Exercise description
Go through the records and report each line in which the word "computer" occurs.

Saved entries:

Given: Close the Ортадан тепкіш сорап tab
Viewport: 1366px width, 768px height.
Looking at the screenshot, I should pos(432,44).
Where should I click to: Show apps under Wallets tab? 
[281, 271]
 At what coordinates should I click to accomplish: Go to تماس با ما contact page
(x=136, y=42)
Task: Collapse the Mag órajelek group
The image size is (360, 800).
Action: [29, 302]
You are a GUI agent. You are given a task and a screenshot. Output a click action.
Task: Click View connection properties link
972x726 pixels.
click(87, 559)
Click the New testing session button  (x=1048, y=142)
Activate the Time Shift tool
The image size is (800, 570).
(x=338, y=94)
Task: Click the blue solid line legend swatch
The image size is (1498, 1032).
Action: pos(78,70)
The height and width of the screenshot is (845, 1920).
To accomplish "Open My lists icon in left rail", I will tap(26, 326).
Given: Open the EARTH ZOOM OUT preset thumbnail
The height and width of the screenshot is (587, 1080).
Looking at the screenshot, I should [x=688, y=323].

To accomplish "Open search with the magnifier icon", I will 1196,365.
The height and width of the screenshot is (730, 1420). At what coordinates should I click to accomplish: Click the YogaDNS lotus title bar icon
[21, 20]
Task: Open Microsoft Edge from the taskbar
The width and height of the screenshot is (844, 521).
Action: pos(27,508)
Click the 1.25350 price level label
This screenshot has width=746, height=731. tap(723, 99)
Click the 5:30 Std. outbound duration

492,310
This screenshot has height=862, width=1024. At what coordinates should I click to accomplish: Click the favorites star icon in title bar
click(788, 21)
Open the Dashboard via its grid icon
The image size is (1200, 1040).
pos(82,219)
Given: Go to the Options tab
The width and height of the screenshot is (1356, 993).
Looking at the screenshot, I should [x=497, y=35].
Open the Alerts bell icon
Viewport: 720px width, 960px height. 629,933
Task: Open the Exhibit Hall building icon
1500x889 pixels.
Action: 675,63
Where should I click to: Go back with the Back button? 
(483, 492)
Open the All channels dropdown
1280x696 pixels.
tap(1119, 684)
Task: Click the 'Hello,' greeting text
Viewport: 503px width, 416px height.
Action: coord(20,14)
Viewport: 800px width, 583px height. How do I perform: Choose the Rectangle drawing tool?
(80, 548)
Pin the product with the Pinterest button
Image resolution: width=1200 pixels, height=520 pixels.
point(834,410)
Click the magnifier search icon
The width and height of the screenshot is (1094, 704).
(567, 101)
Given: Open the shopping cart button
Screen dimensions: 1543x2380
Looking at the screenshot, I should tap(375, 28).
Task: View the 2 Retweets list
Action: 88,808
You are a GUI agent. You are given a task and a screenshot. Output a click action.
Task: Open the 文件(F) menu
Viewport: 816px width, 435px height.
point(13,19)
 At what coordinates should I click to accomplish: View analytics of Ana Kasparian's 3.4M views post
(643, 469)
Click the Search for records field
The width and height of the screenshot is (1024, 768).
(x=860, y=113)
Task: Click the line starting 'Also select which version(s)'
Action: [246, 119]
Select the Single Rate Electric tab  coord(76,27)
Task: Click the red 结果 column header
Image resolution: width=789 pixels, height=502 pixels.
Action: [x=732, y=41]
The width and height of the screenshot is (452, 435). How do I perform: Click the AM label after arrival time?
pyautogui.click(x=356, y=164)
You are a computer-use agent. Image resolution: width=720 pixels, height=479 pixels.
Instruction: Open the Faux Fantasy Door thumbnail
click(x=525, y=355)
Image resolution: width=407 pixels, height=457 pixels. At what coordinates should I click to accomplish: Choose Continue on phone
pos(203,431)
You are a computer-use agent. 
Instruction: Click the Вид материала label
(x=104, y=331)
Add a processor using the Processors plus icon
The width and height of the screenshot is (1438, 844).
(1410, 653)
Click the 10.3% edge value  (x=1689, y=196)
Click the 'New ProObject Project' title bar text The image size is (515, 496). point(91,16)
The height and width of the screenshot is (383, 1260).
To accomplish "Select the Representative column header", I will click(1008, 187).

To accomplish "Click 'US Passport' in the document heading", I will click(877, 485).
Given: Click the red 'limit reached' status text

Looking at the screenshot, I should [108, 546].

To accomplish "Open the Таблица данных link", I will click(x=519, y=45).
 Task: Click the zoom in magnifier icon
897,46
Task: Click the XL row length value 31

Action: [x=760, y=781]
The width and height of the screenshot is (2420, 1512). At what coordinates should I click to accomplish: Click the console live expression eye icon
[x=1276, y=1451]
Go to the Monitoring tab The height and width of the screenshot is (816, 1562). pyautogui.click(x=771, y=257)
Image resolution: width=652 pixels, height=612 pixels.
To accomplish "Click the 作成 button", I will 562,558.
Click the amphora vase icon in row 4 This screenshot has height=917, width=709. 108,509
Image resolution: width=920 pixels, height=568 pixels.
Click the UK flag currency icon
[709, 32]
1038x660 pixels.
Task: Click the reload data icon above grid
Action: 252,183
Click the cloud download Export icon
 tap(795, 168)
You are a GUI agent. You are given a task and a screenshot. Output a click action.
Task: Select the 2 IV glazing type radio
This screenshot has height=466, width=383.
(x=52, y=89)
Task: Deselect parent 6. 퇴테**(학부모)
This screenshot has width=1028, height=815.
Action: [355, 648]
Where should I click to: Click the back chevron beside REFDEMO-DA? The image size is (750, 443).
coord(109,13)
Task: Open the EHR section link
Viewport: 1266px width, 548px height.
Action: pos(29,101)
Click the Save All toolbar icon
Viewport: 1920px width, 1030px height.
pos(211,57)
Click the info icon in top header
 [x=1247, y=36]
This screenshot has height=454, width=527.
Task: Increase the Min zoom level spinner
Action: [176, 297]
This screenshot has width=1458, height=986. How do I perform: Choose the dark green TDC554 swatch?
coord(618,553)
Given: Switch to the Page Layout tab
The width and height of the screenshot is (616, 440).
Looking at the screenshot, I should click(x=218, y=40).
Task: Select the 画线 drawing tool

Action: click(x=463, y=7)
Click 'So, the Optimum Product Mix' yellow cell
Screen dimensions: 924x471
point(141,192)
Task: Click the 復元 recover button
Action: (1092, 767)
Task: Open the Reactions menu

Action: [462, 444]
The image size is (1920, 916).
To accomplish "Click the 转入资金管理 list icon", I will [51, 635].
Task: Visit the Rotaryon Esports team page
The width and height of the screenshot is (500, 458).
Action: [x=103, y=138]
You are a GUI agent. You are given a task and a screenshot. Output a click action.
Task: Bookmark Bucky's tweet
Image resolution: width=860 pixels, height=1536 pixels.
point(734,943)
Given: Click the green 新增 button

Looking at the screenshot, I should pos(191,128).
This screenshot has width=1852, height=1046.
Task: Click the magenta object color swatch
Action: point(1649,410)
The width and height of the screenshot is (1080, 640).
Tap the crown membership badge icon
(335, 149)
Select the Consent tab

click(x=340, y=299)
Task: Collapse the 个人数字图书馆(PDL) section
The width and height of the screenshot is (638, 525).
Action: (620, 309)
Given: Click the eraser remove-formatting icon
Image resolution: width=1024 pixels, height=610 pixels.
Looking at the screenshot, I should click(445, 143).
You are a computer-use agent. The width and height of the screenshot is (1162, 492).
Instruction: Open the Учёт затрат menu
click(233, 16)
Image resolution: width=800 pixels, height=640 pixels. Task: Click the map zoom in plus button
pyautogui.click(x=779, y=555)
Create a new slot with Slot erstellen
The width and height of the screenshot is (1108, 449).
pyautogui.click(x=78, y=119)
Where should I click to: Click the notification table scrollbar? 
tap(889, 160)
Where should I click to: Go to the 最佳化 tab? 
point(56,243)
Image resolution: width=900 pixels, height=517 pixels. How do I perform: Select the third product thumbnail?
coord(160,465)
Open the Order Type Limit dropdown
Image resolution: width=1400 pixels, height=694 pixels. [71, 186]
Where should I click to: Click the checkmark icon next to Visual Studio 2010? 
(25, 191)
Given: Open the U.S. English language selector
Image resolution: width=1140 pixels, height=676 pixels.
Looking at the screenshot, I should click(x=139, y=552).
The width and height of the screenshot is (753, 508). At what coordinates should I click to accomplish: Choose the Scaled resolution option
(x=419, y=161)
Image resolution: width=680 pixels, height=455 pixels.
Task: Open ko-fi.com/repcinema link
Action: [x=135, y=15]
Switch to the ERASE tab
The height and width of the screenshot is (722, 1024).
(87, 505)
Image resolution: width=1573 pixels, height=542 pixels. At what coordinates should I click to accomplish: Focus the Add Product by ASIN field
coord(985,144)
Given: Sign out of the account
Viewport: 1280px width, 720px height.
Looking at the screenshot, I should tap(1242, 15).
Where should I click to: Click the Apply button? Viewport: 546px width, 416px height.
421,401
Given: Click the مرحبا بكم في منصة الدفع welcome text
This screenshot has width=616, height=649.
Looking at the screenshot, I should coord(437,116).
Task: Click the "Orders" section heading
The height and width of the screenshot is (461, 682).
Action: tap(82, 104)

Solved problem
You are a computer-use agent. Image resolution: width=720 pixels, height=479 pixels.
You are a computer-use agent. 
You are a computer-use agent. The width and height of the screenshot is (1162, 492).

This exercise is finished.